Réunis en séance plénière ce mardi 10 mars, les députés togolais ont adopté à l’unanimité deux projets de loi majeurs. Le premier porte sur la réglementation de la microfinance en République togolaise, tandis que le second concerne la répression du faux-monnayage et des autres atteintes aux signes monétaires dans les États membres de l’Union monétaire ouest-africaine (UMOA).
Pour le gouvernement, ces textes constituent une avancée importante dans le renforcement du cadre juridique et financier du pays, tout en contribuant à la stabilité du système monétaire dans l’espace communautaire. Prenant la parole devant les députés, à la suite des votes, le ministre des finances et du budget, Essowè Georges Barcola, a souligné l’importance stratégique des deux textes pour le Togo et pour l’ensemble de l’espace UMOA.
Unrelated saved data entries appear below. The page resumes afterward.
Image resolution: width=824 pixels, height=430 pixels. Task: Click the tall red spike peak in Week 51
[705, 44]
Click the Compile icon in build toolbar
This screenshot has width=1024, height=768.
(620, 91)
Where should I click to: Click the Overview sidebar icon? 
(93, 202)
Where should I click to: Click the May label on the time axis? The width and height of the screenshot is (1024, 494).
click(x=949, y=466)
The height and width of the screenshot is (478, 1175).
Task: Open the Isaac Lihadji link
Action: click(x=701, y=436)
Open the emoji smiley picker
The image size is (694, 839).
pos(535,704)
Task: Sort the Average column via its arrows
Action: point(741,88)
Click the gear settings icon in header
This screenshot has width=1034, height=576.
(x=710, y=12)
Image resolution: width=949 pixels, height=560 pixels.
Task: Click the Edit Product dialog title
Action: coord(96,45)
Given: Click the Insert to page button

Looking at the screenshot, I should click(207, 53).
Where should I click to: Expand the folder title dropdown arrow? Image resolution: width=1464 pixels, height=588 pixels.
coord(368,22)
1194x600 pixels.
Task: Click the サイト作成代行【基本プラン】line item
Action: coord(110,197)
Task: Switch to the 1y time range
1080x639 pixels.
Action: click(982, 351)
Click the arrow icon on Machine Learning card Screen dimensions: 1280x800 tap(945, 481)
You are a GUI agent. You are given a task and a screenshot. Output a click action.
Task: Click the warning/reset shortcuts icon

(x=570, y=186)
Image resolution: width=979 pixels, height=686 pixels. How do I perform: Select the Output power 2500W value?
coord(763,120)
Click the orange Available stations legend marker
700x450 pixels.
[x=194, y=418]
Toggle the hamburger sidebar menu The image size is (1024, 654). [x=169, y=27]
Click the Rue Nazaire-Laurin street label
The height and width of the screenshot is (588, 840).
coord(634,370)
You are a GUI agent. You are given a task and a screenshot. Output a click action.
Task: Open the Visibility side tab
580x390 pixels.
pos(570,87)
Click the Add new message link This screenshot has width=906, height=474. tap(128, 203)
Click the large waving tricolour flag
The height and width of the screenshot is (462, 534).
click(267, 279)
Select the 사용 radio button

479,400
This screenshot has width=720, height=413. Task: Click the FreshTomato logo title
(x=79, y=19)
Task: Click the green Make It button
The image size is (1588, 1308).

Selon lui, ces deux textes s’inscrivent dans une dynamique de modernisation du cadre juridique financier et viennent compléter la loi sur la lutte contre le blanchiment de capitaux adoptée en dernière lecture par l’Assemblée nationale le 27 février 2026.
« Ces trois lois ont en commun la mise en conformité des textes existants avec les normes internationales. Face à l’évolution de la criminalité financière, l’UMOA a décidé d’adapter son dispositif juridique. Elles visent également à moderniser les cadres juridiques, renforcer la gouvernance des institutions concernées, sensibiliser les acteurs et protéger les populations », a indiqué le ministre.
Il a également salué le rôle de l’Assemblée nationale dans la consolidation de l’architecture du système financier, tant au niveau national que communautaire.
Renforcer la gouvernance du secteur de la microfinance
L’adoption de la loi portant réglementation de la microfinance répond à plusieurs défis observés dans le secteur au sein de l’espace UMOA. Ces dernières années, le développement rapide des institutions de microfinance a mis en lumière certaines insuffisances, notamment en matière de gouvernance, de gestion du crédit, de contrôle interne et de systèmes d’information.
Ces faiblesses peuvent compromettre la viabilité du secteur, d’autant plus que les institutions de microfinance s’adressent principalement aux populations les plus vulnérables.
Pour le président de l’Assemblée nationale, Komi Selom Klassou, cette réforme traduit l’importance accordée à l’inclusion financière au plus haut niveau de l’État.
« Le président du Conseil, Faure Gnassingbé, en inscrivant ce texte à l’ordre du jour de cette session extraordinaire, montre toute l’importance qu’il accorde à l’inclusion financière et au bien-être des populations, notamment celles qui ne peuvent satisfaire aux exigences des banques classiques », a-t-il déclaré.
Selon lui, la loi vise à renforcer la régulation du secteur, améliorer la gouvernance des institutions de microfinance, garantir la transparence des opérations et protéger les usagers contre les pratiques abusives susceptibles de fragiliser les ménages.

Ce texte permet également d’aligner le dispositif national sur les standards communautaires en matière de microfinance et s’inscrit dans une vision plus large de promotion de l’inclusion financière, considérée comme un pilier de la souveraineté économique des États.
Un dispositif renforcé contre le faux-monnayage
Le second projet de loi adopté concerne la répression du faux-monnayage et des autres atteintes aux signes monétaires dans les États membres de l’UMOA.
Ce texte vise à renforcer les mécanismes juridiques destinés à protéger l’intégrité du système monétaire et à lutter contre les pratiques criminelles liées à la contrefaçon et à la fraude monétaire.
Pour le président de l’Assemblée nationale, cette réforme intervient dans un contexte mondial marqué par une sophistication croissante des techniques utilisées par les réseaux criminels.
« Cette loi vient consolider les outils juridiques de lutte contre ces menaces et garantir la stabilité de notre monnaie commune, pilier de la confiance économique et de la sécurité des transactions dans notre espace communautaire », a-t-il expliqué.
Avec l’adoption de ces deux textes, le Togo renforce ainsi son dispositif législatif pour sécuriser son système financier, promouvoir l’inclusion financière et protéger les citoyens contre les risques liés aux infractions économiques et monétaires.